# SHORT EXERCISE:
Copy out the following lines exactly as they appear, from the first to the last.
* * *
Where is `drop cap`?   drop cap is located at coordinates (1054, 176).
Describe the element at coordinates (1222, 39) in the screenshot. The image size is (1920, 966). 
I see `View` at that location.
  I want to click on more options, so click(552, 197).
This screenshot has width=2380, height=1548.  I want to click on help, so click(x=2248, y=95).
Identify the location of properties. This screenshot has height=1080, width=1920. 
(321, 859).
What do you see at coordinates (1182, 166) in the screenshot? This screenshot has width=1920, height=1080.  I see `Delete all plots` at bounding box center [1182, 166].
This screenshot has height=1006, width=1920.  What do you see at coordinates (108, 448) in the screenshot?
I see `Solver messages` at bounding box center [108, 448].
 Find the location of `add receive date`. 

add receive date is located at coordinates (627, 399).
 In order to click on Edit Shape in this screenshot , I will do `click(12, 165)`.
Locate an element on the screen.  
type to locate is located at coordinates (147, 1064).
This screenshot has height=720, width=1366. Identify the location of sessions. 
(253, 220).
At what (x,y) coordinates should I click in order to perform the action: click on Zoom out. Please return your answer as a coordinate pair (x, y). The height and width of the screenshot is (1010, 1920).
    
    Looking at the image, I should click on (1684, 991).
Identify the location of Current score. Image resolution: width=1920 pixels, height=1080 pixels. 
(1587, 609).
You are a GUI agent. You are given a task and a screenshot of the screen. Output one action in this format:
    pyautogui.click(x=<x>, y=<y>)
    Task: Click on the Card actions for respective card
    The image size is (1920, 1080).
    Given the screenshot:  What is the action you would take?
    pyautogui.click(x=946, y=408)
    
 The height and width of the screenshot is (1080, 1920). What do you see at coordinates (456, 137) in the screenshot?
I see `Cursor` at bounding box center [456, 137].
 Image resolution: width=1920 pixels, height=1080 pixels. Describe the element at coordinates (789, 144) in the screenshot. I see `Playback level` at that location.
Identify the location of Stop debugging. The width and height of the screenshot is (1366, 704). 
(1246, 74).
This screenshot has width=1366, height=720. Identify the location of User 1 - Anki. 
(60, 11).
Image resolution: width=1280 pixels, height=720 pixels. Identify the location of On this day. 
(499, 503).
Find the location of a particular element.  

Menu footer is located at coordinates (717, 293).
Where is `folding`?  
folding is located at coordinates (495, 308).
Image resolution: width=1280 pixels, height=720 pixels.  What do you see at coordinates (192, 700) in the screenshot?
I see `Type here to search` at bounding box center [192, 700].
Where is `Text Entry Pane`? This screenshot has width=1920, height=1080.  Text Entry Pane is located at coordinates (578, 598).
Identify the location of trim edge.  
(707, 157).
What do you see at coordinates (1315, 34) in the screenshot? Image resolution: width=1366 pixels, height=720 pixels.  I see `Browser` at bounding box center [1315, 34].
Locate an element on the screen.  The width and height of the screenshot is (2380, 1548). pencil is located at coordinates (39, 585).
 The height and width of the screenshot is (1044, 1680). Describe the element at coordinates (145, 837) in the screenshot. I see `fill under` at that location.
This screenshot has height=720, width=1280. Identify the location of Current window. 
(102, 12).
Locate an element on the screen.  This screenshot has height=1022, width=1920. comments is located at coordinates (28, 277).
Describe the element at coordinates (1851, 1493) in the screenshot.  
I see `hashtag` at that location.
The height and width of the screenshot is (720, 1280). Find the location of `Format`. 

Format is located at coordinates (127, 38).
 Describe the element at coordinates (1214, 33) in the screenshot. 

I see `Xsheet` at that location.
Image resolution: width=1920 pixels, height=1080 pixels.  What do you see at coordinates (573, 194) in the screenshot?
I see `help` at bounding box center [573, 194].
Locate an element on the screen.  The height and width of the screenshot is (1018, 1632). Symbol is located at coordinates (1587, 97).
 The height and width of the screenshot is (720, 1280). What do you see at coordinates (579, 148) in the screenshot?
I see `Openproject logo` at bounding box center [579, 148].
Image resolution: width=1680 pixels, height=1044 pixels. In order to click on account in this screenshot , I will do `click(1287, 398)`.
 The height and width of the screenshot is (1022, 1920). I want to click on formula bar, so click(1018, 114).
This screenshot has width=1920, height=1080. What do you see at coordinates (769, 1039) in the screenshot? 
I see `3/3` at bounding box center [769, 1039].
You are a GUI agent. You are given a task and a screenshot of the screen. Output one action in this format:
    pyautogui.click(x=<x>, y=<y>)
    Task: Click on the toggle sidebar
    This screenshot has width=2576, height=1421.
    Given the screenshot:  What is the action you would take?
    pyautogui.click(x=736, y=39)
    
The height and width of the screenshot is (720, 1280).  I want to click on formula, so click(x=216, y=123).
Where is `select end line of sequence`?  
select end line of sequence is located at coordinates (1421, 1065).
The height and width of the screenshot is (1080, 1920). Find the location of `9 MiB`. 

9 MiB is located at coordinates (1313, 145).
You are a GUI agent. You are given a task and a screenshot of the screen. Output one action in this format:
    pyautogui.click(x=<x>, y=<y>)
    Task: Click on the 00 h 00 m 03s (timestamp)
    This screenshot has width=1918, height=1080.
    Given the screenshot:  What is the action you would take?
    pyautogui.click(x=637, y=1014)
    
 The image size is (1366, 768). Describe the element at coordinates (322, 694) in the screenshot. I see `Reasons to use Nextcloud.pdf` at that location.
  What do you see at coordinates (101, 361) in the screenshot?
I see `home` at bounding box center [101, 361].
* * *
# EXPECTED ANSWER:
Where is `drop cap`?   drop cap is located at coordinates (1054, 176).
Describe the element at coordinates (1222, 39) in the screenshot. The image size is (1920, 966). 
I see `View` at that location.
  I want to click on more options, so click(552, 197).
This screenshot has width=2380, height=1548.  I want to click on help, so click(x=2248, y=95).
Identify the location of properties. This screenshot has height=1080, width=1920. 
(321, 859).
What do you see at coordinates (1182, 166) in the screenshot? This screenshot has width=1920, height=1080.  I see `Delete all plots` at bounding box center [1182, 166].
This screenshot has height=1006, width=1920.  What do you see at coordinates (108, 448) in the screenshot?
I see `Solver messages` at bounding box center [108, 448].
 Find the location of `add receive date`. 

add receive date is located at coordinates (627, 399).
 In order to click on Edit Shape in this screenshot , I will do `click(12, 165)`.
Locate an element on the screen.  
type to locate is located at coordinates (147, 1064).
This screenshot has height=720, width=1366. Identify the location of sessions. 
(253, 220).
At what (x,y) coordinates should I click in order to perform the action: click on Zoom out. Please return your answer as a coordinate pair (x, y). The height and width of the screenshot is (1010, 1920).
    
    Looking at the image, I should click on (1684, 991).
Identify the location of Current score. Image resolution: width=1920 pixels, height=1080 pixels. 
(1587, 609).
You are a GUI agent. You are given a task and a screenshot of the screen. Output one action in this format:
    pyautogui.click(x=<x>, y=<y>)
    Task: Click on the Card actions for respective card
    The image size is (1920, 1080).
    Given the screenshot:  What is the action you would take?
    pyautogui.click(x=946, y=408)
    
 The height and width of the screenshot is (1080, 1920). What do you see at coordinates (456, 137) in the screenshot?
I see `Cursor` at bounding box center [456, 137].
 Image resolution: width=1920 pixels, height=1080 pixels. Describe the element at coordinates (789, 144) in the screenshot. I see `Playback level` at that location.
Identify the location of Stop debugging. The width and height of the screenshot is (1366, 704). 
(1246, 74).
This screenshot has width=1366, height=720. Identify the location of User 1 - Anki. 
(60, 11).
Image resolution: width=1280 pixels, height=720 pixels. Identify the location of On this day. 
(499, 503).
Find the location of a particular element.  

Menu footer is located at coordinates (717, 293).
Where is `folding`?  
folding is located at coordinates (495, 308).
Image resolution: width=1280 pixels, height=720 pixels.  What do you see at coordinates (192, 700) in the screenshot?
I see `Type here to search` at bounding box center [192, 700].
Where is `Text Entry Pane`? This screenshot has width=1920, height=1080.  Text Entry Pane is located at coordinates (578, 598).
Identify the location of trim edge.  
(707, 157).
What do you see at coordinates (1315, 34) in the screenshot? Image resolution: width=1366 pixels, height=720 pixels.  I see `Browser` at bounding box center [1315, 34].
Locate an element on the screen.  The width and height of the screenshot is (2380, 1548). pencil is located at coordinates (39, 585).
 The height and width of the screenshot is (1044, 1680). Describe the element at coordinates (145, 837) in the screenshot. I see `fill under` at that location.
This screenshot has height=720, width=1280. Identify the location of Current window. 
(102, 12).
Locate an element on the screen.  This screenshot has height=1022, width=1920. comments is located at coordinates (28, 277).
Describe the element at coordinates (1851, 1493) in the screenshot.  
I see `hashtag` at that location.
The height and width of the screenshot is (720, 1280). Find the location of `Format`. 

Format is located at coordinates (127, 38).
 Describe the element at coordinates (1214, 33) in the screenshot. 

I see `Xsheet` at that location.
Image resolution: width=1920 pixels, height=1080 pixels.  What do you see at coordinates (573, 194) in the screenshot?
I see `help` at bounding box center [573, 194].
Locate an element on the screen.  The height and width of the screenshot is (1018, 1632). Symbol is located at coordinates (1587, 97).
 The height and width of the screenshot is (720, 1280). What do you see at coordinates (579, 148) in the screenshot?
I see `Openproject logo` at bounding box center [579, 148].
Image resolution: width=1680 pixels, height=1044 pixels. In order to click on account in this screenshot , I will do `click(1287, 398)`.
 The height and width of the screenshot is (1022, 1920). I want to click on formula bar, so click(1018, 114).
This screenshot has width=1920, height=1080. What do you see at coordinates (769, 1039) in the screenshot? 
I see `3/3` at bounding box center [769, 1039].
You are a GUI agent. You are given a task and a screenshot of the screen. Output one action in this format:
    pyautogui.click(x=<x>, y=<y>)
    Task: Click on the toggle sidebar
    This screenshot has width=2576, height=1421.
    Given the screenshot:  What is the action you would take?
    pyautogui.click(x=736, y=39)
    
The height and width of the screenshot is (720, 1280).  I want to click on formula, so click(x=216, y=123).
Where is `select end line of sequence`?  
select end line of sequence is located at coordinates (1421, 1065).
The height and width of the screenshot is (1080, 1920). Find the location of `9 MiB`. 

9 MiB is located at coordinates (1313, 145).
You are a GUI agent. You are given a task and a screenshot of the screen. Output one action in this format:
    pyautogui.click(x=<x>, y=<y>)
    Task: Click on the 00 h 00 m 03s (timestamp)
    This screenshot has width=1918, height=1080.
    Given the screenshot:  What is the action you would take?
    pyautogui.click(x=637, y=1014)
    
 The image size is (1366, 768). Describe the element at coordinates (322, 694) in the screenshot. I see `Reasons to use Nextcloud.pdf` at that location.
  What do you see at coordinates (101, 361) in the screenshot?
I see `home` at bounding box center [101, 361].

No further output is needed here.